Vala had insisted that Manis not overexert himself which, of course, he had chosen to interpret in the most salacious manner possible.
"I will expend as little energy as possible," he said with a smile.
"Gods' blood, you have a one track mind; though I suppose it is more correct to say two tracks, since you spend as much time thinking about beer making as you do thinking about love making."
The auburn haired Breton was about to answer, but took a moment to consider his response.
"If I denied the truth of your words, I would be a liar."
So it was that Vala and Manis exchanged places at the turning of the Midnight hour glass.

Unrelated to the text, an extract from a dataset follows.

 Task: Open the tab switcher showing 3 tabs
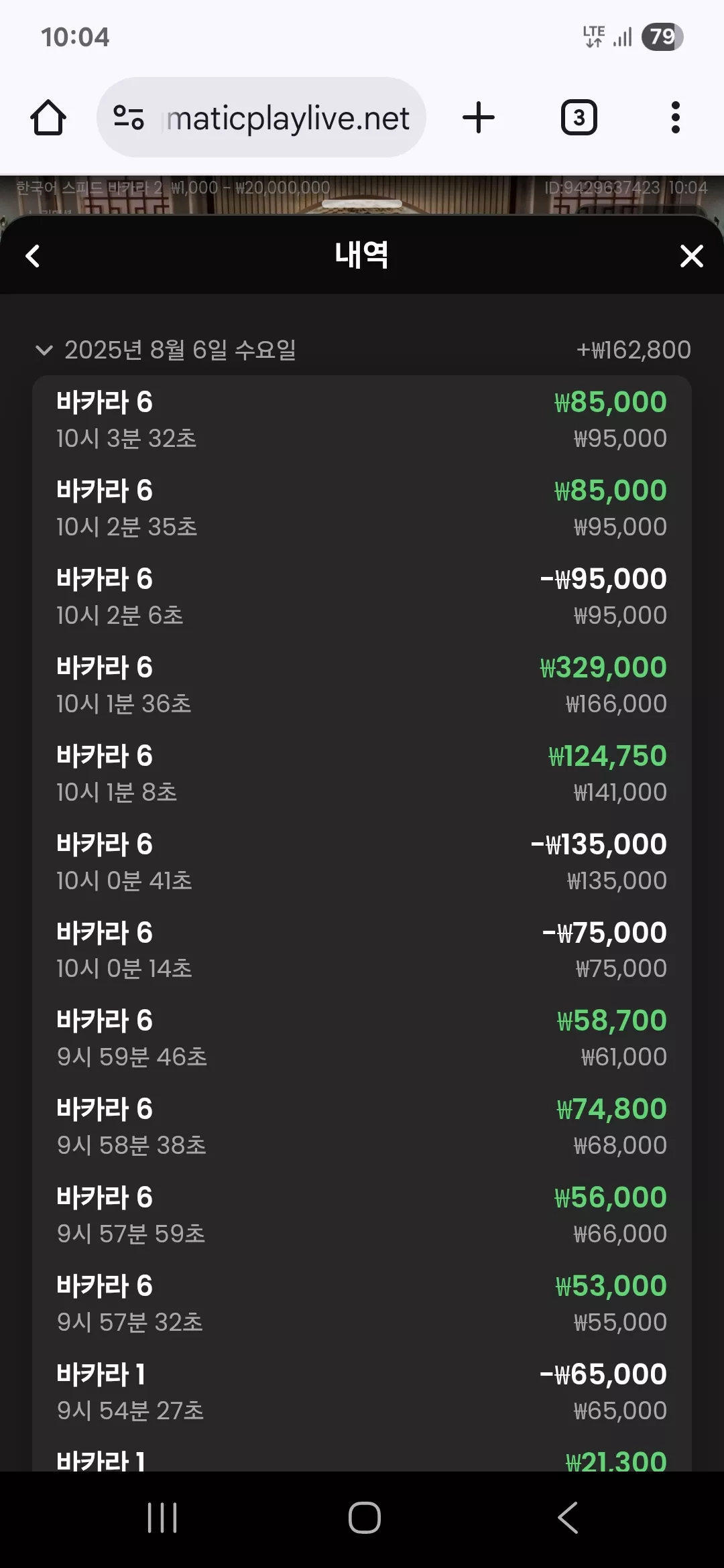(x=579, y=118)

"I have left specific instructions with Saadia," Vala said to him as she stood in front of him, her right hand holding the pilum that she had grounded in the short space between them while her left hand, balled into a fist, rested on her hip. The effect was not wasted on Manis, nor the city guards nearby, all of whom recognized the Centurion for what she was: a woman who was used to giving orders, and having those orders obeyed, "She is to give you the potion, and watch you drink it. The two of you may indulge yourselves as you like until the potion takes hold of you and sends you off to the land of dreams. After that... well, you will just have to take her word for what follows."

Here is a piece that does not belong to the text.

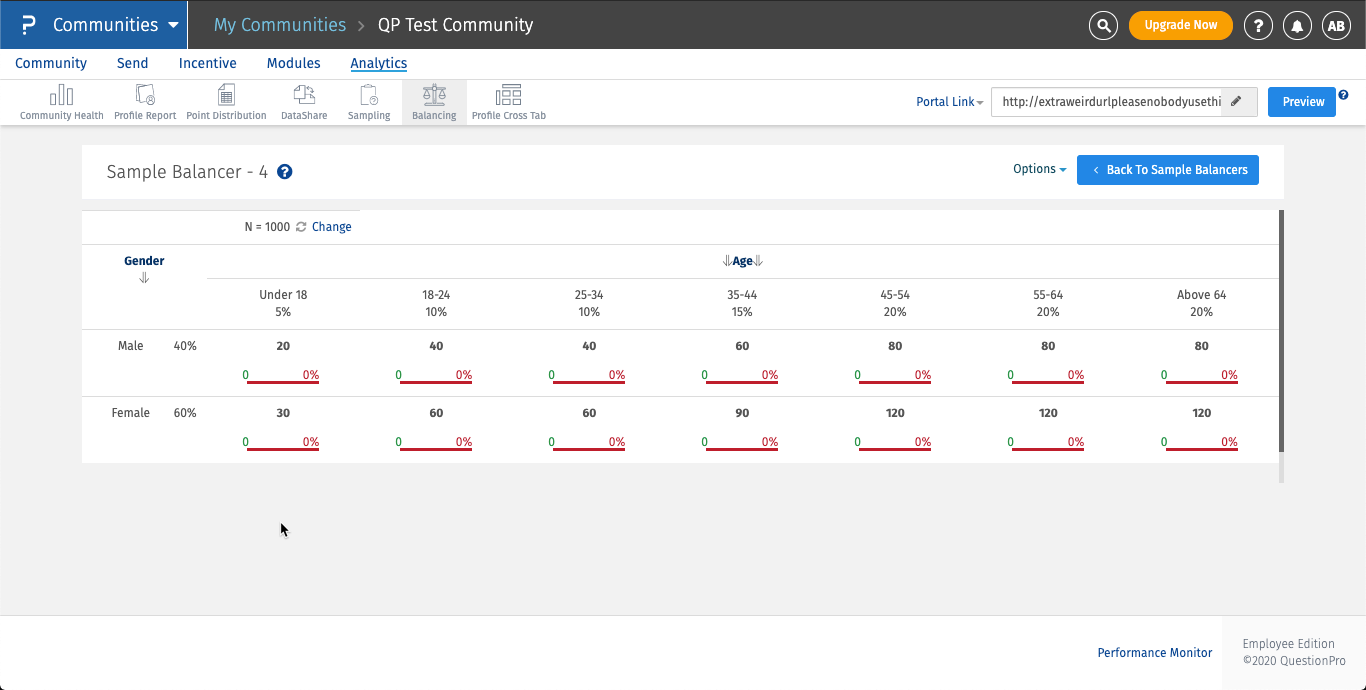Open the Point Distribution view
1366x690 pixels.
pyautogui.click(x=226, y=102)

Almost every eye turned towards Manis as his laughter rang across Whiterun.
"You take great pains to scold me for my prurient interests, but I see that your blood is just as red as mine in that respect."
"Enjoy your evening, my friend, but mark me: You have an obligation to me and the rest of your brothers and sisters to heal. We rely on your strength. I need not remind you of that, but I do so nonetheless."
"If flattery had the power to heal, I would be completed mended," Manis said warmly, "thank you, Vala."
"Away with you then. Someone awaits you in the Bannered Mare," Vala replied just as warmly.
She watched him depart, and she would not have been surprised to learn that a dark skinned, dark haired beauty was waiting for him on the steps outside the front door as he approached the establishment where all three of them had lodgings.
"Was that your injured friend?" said a woman's voice from behind her, "he seems well on the way to full health."
Vala turned to see the daughter of Aric, Thane of Whiterun, her paint splattered clothing replaced with very fine Elven armor.
She wore no weapon past an Elven dagger, but in her right hand, positioned much like Vala's pilum, was an elegant staff, made from heartwood of Chestnut, which was intricately carved with runes and glyphs that were unfamiliar to Vala, and was capped with a figure that resembled a dragon's head.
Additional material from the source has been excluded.